In this respect, the story is like the Titanic: if you’ve followed the news you already know the outcome. Also, the name of the doccie is kind of a spoiler in itself. It doesn’t make the events any less chilling.
On October 24 2011, 12-year-old Garrett Phillips was murdered in small-town Potsdam in upstate New York. Attention quickly focused on Hillary, the mother’s ex-boyfriend, who happens to be Jamaican American in a predominantly white small town. It’s a classic case of “arrested for driving while Black”.
Over the next three-plus engrossing hours, the facts are painstakingly dissected. It begins with the interviews – known as “talking heads” – with the neighbours, one of whom called 911 that fateful evening, which established the timeline of the crime.
The police investigating at the time, and Garrett’s own uncle Brian (mom Tandy’s brother) were adamant Hillary was the killer. Why? Because he allegedly held a grudge against the boy for breaking up his relationship with Tandy.
Means: tick. Opportunity: maybe. But motive?
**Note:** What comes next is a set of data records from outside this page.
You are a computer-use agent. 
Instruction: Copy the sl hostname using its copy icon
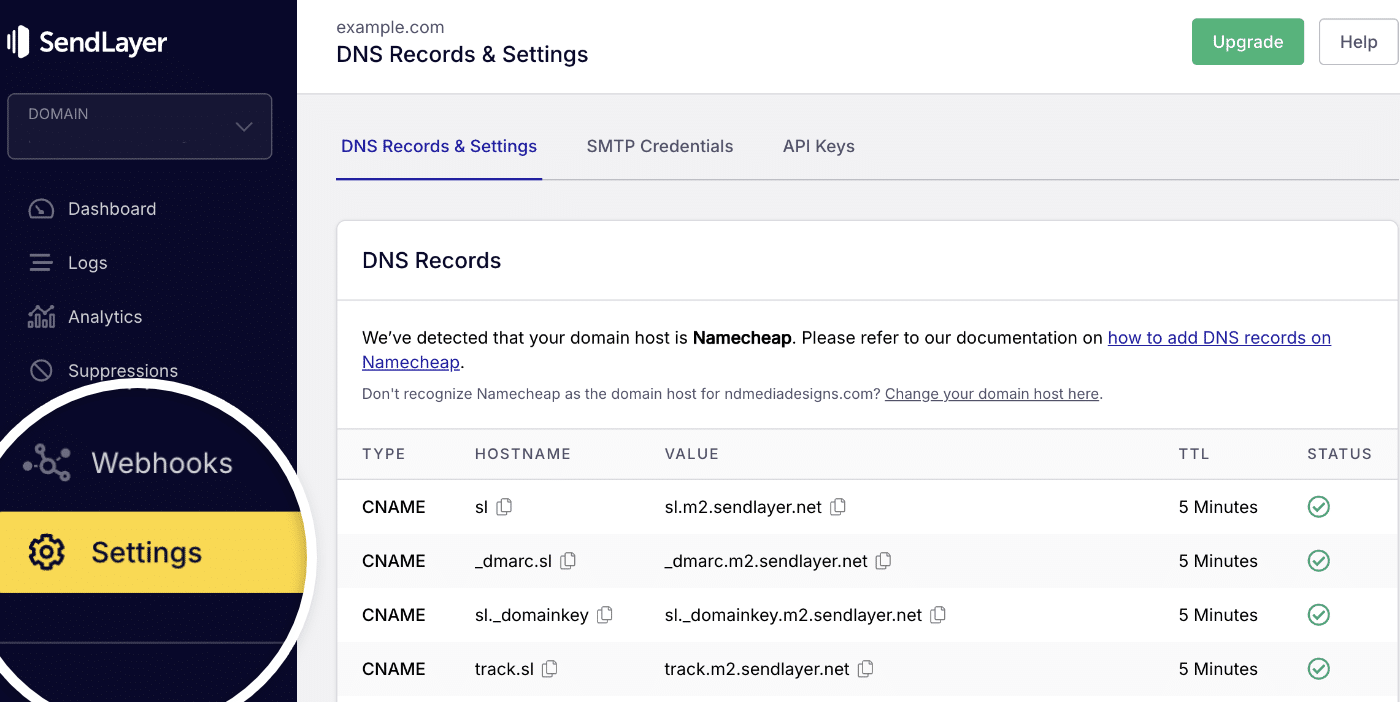tap(505, 507)

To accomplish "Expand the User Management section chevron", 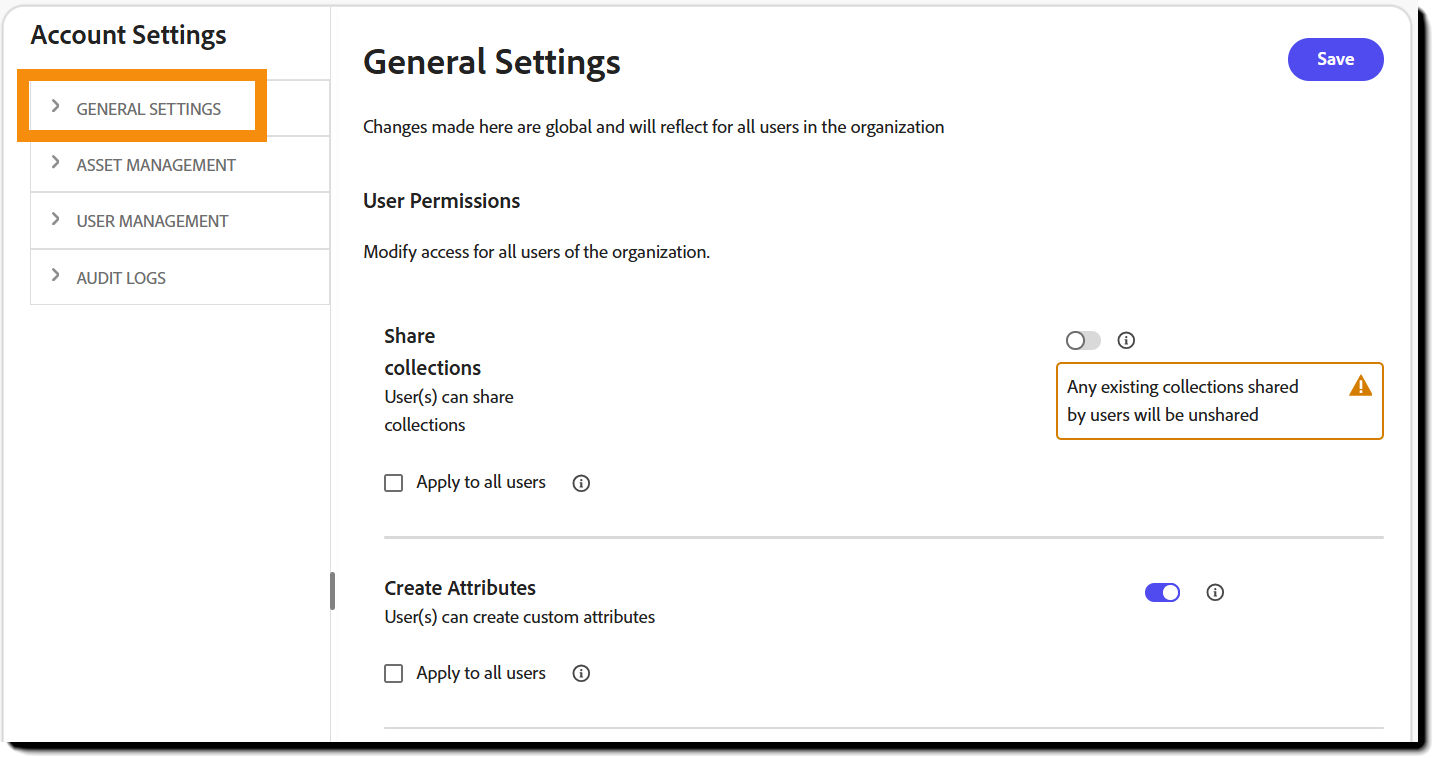I will click(x=58, y=220).
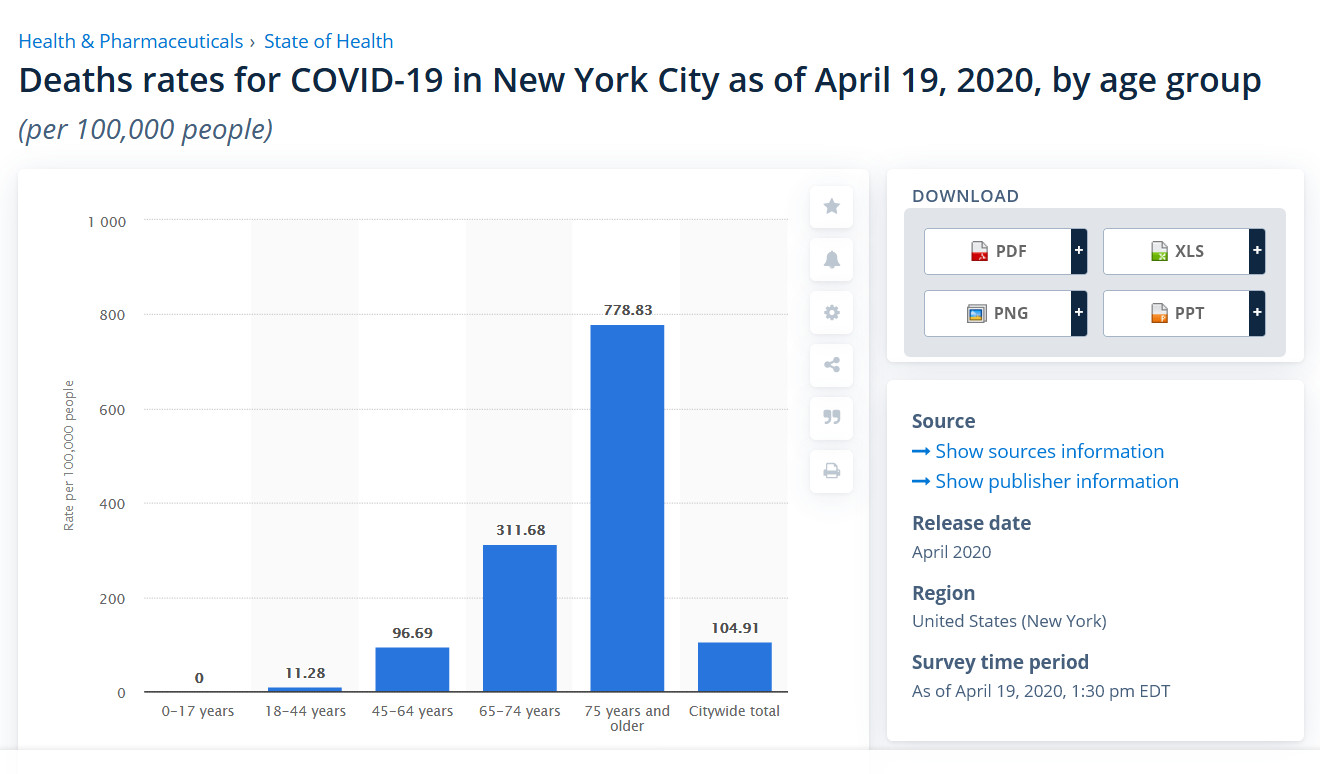Open the citation quote icon
Viewport: 1320px width, 774px height.
click(831, 418)
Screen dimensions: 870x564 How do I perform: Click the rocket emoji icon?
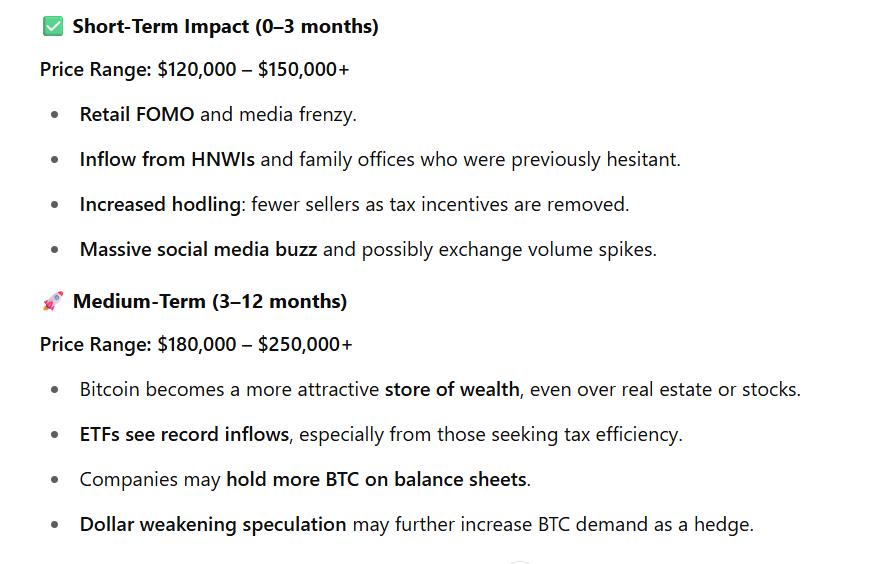click(53, 301)
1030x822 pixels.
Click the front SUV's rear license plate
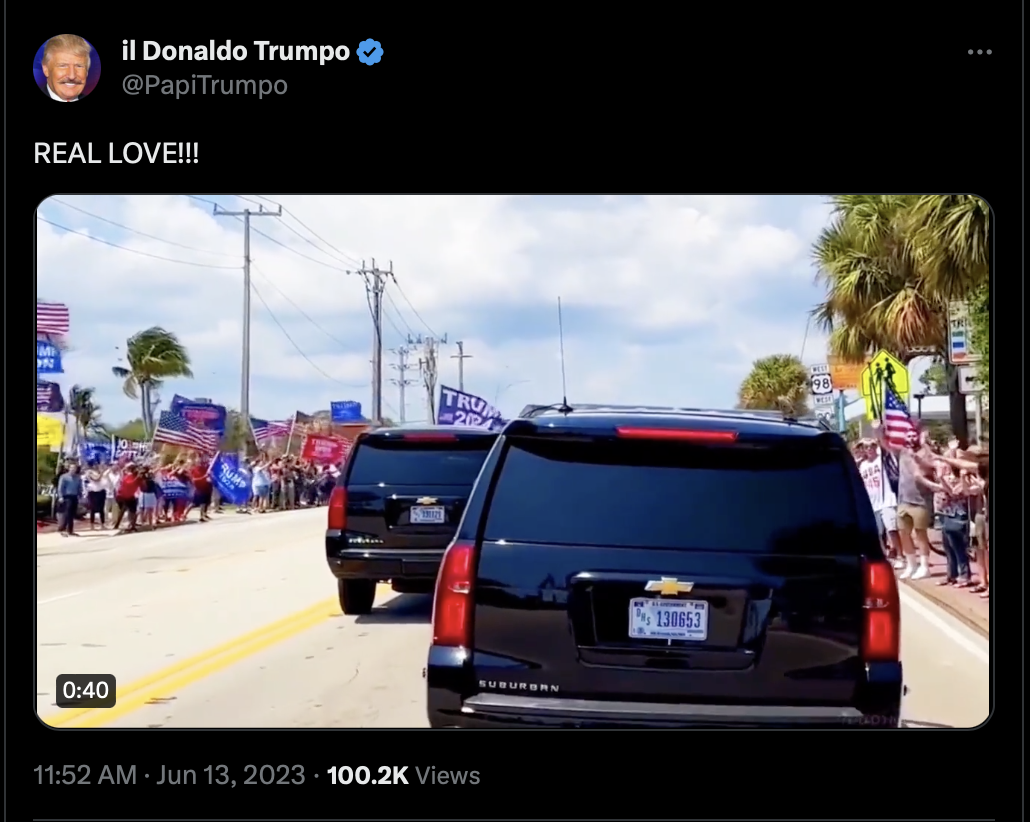[427, 514]
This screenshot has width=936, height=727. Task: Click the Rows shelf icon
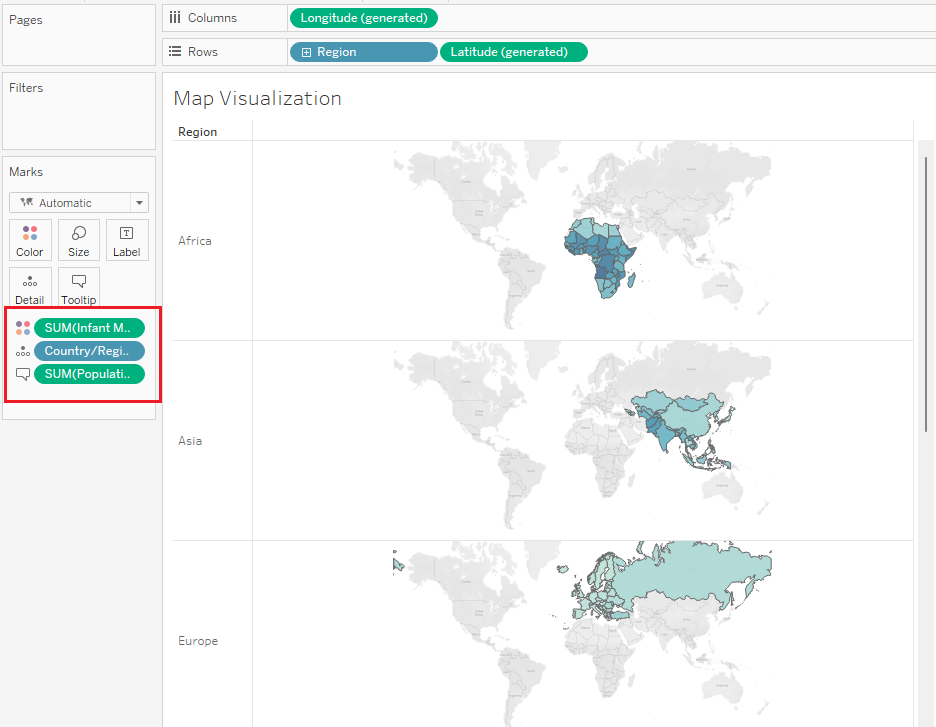(175, 52)
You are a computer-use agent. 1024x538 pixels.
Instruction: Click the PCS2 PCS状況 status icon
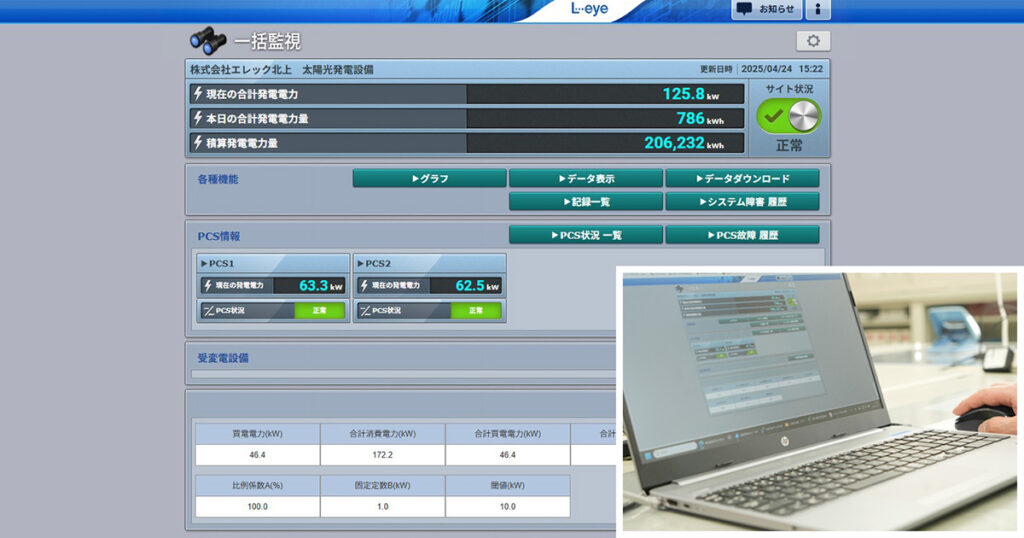click(x=364, y=311)
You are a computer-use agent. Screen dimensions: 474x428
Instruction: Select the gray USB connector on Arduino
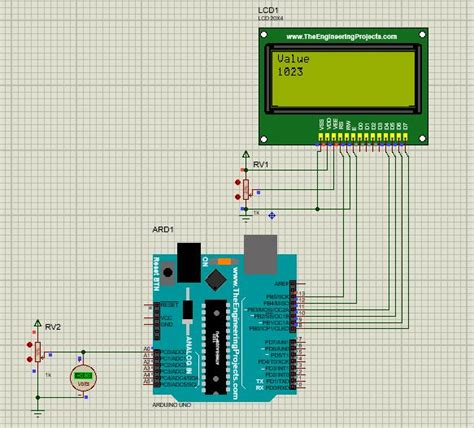coord(260,254)
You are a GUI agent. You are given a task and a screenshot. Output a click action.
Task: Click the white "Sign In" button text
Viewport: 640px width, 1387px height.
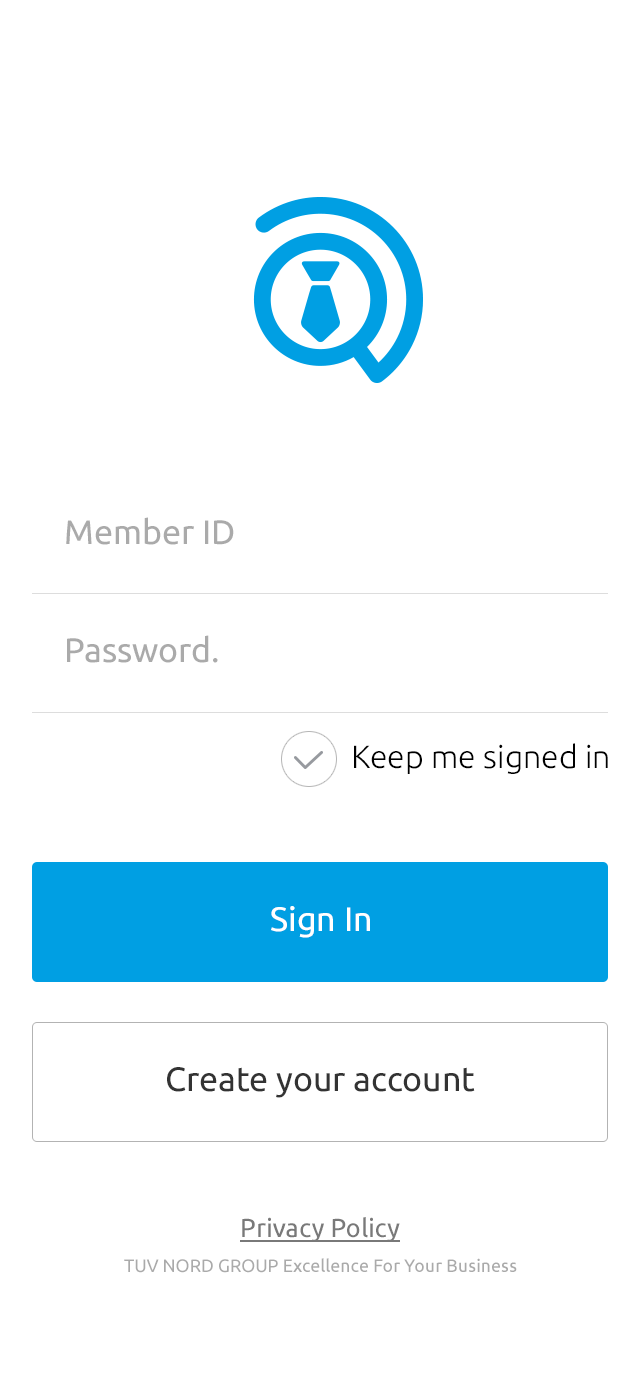click(x=320, y=920)
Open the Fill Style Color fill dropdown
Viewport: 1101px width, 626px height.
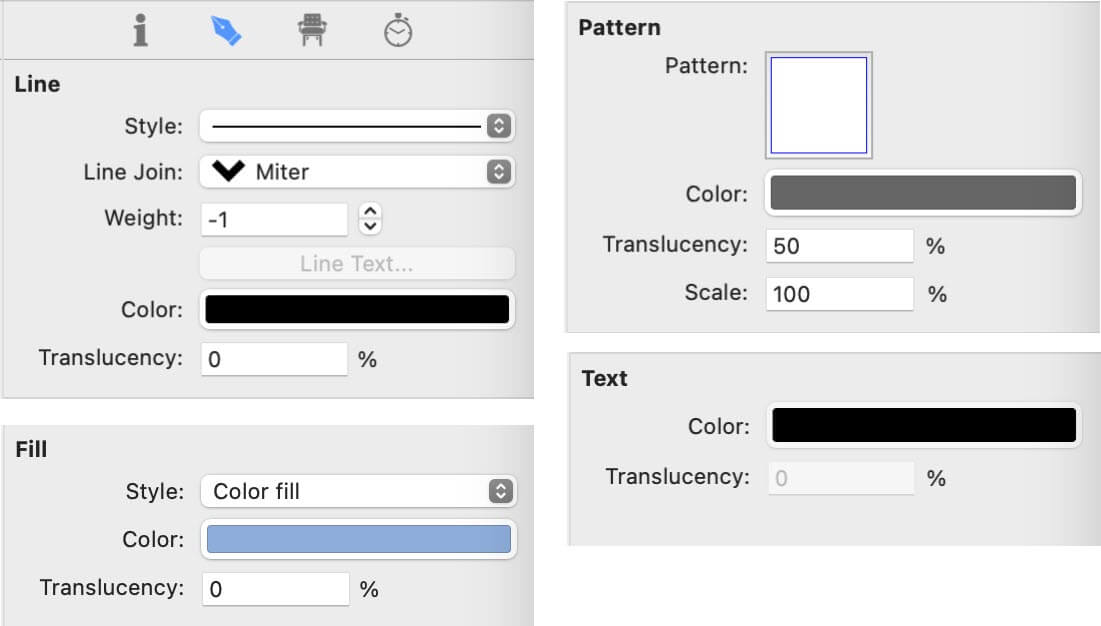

Armchair sleuths will be familiar with the three things necessary to commit a crime: means, motive, and opportunity. According to interviews and camera evidence, there was a slim opportunity. Means – the cause of death was strangulation, so anyone with hands, basically. But motive? This prong seemed tenuous at best, and if it was thoroughly investigated, it’s not present in this film.
While we might want to know all the events leading up to the murder, it’s a reminder that real life is nothing like CSI.
When cops chase a conviction instead of casting the net wider
The way that facts are presented to us can be highly subjective and manipulated in the hands of skilful editors. So we have to put all our trust in Garbus and how she successfully portrays Hillary as a family man, falsely accused and hounded by a politically power-hungry District Attorney and police who, rather than cast their net wide for other suspects, sat firmly on chasing a conviction for the one they thought best suited their purposes.
Clearly, they have never watched Law & Order, which shows us that the American criminal justice system doesn’t always work in favour of the innocent, and that, if an alternative suspect can be presented to challenge all reasonable doubt, a jury could be swayed.
But in this case, when Hillary finally came to court in 2016 – following a previous Grand Jury indictment which was subsequently dismissed due to prosecutorial misconduct – he requested a bench trial: one without a jury, in which the judge considers the evidence to deliver a verdict.
More discussion, new leads, some hope
The case itself remains open, and since the documentary was made, claims of new leads have been made, although, as far as we are concerned, these remain murky and wrapped up in legalese.
As an examination of a legal system that can be at the same time flawed and sound, and a portrait of an astonishingly calm man maintaining his innocence while charged with a heinous crime, this is a tense and chilling education.